In the process, the blog will set a few themes on a collision course: the varying states of organized knowledge in the world today, knowledge labor, knowledge management, society’s knowledge needs and demands, propaganda and disinformation. And of course money.

 

I’m going to focus somewhat less on the knowledge refusers that on the knowledge producers.  What is happening to knowledge work, broadly conceived?  What has happened to the working conditions especially for cultural work—humanities professors of course but also graphic designers, local musicians, set dressers, and other trades and crafts? Working conditions was my MLA presidential theme in 2022. I will continue that theme here. 

 

The same goes for persistent funding problems. I’ll carry on with Remaking’s political economy of the university and its professional workers, and expand it to non-academic workers.  

 

Culture work is grossly underfunded everywhere. This is happening at a time in world history when none of our major problems can be solved without bringing cultural knowledge to collaborate with the technological dimensions. Problems like climate crisis, inequality, oligarchy, racism, xenophobia, and nonstop warfare all require STEM and non-STEM disciplines to work together. The polycrisis has been entrenched by the continuing acceptance of C.P. Snow’s 1950s model of a divergence between “two cultures” (for him, physics v. literature).

 

At the same time, culture should exist for culture’s sake. It is an intrinsic good. It is a human right. Its sidelining, its funding neglect, creates cognitive shortfalls for addressing both personal and world issues and a rights problem as well.  

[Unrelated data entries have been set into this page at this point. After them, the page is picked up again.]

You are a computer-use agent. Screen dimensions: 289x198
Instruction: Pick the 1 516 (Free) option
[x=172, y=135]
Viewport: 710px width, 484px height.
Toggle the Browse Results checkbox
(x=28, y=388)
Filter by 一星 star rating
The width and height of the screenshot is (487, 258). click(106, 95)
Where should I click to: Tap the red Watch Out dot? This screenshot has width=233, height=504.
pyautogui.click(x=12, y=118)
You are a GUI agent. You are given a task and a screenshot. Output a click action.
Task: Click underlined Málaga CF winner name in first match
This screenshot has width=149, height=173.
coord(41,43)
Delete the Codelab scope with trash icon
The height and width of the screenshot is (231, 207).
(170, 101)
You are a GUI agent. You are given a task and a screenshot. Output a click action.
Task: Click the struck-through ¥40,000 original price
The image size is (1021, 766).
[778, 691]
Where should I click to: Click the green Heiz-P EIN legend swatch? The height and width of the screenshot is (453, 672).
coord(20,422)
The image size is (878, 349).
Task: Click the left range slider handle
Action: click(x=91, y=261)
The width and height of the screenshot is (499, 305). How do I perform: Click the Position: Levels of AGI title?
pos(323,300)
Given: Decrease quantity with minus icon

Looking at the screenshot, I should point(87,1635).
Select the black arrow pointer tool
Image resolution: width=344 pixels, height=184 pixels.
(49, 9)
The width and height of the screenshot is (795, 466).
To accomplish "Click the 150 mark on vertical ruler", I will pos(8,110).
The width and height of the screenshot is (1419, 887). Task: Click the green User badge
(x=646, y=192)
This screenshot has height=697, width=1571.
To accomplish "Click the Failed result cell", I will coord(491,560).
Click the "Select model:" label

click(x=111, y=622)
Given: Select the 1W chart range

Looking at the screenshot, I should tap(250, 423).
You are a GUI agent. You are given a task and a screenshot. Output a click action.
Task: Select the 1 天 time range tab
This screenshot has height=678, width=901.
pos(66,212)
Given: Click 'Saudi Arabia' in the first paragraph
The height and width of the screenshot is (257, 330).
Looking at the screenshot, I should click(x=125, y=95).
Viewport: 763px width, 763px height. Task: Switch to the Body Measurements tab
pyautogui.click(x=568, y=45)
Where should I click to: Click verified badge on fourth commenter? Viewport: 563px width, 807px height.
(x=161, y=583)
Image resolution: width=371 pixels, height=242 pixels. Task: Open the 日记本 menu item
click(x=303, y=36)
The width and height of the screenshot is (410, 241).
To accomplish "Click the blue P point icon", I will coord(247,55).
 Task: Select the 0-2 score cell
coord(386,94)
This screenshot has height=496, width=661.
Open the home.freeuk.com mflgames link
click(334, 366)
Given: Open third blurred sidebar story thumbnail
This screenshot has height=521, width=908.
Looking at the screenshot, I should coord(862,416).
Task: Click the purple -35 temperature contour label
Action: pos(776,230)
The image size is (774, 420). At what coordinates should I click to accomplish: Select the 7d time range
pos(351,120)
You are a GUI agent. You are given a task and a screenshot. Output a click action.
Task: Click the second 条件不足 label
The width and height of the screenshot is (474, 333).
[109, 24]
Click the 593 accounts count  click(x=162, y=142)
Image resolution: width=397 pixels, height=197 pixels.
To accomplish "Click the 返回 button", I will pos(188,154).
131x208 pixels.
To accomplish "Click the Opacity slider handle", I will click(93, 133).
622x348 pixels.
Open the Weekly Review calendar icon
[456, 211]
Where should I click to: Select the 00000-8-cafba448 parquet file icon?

Underfunding is a root cause of epistemic injustice, suffered by non-normative standpoint knowledge of every kind.  Epistemic justice depends on budget justice. We’ll cover it.

 

What about the new title: Long Revolution?   I was thinking of doing Remaking Knowledge Work, to reflect my preoccupation with knowledge labor and its institutional conditions. 

 

My colleague Stuart said, why not Knowledge Strikes Back.  That’s pretty close actually.  

 

The current title, Remaking II: Long Revolution, is meant to reference not only the knowledge wars in which my entire career has taken place, but pathways out of them.

 

I spent part of last summer on the Gower Peninsula in Wales, where I go to swim and read. I  wrote a chapter there for a volume on Raymond Williams’ concept of structure of feeling. The chapter is called “Raymond Williams’ Subtheory of Cultural Revolution,” and begins like this:

 

New politics, new economics, new societies: where do they come from? How do they eventually emerge?  How do cultural changes come to affect political and economic systems that seem hopelessly entrenched, if not determined to restore a vanquished past?

 

Raymond Williams called the process of emergence the long revolution. It was slow, and bogged down in its own hesitations and backsliding. It often stalled out for decades at a time. The general direction of the long revolution was democratization. This was democratization of politics but for Williams it was more particularly democratization of culture.

 

Within culture, the long revolution meant a democratization of intelligence, in which the entirety of a given society gradually gets full access to the infrastructures of learning and communication that eventually allows everyone to enact their creative agency in the society overall.   

 

I do believe we’re slouching towards world democratization in spite of our new dark age. But there’s no arc of the universe bending toward it. It takes continuous work amidst the constant backsliding.

I would like the blog to be a place for that work, where we can think these issues through collaboratively, and generate better ideas about how we can overcome our knowledge troubles and their kindred crises.  I hope you enjoy the new version of Remaking.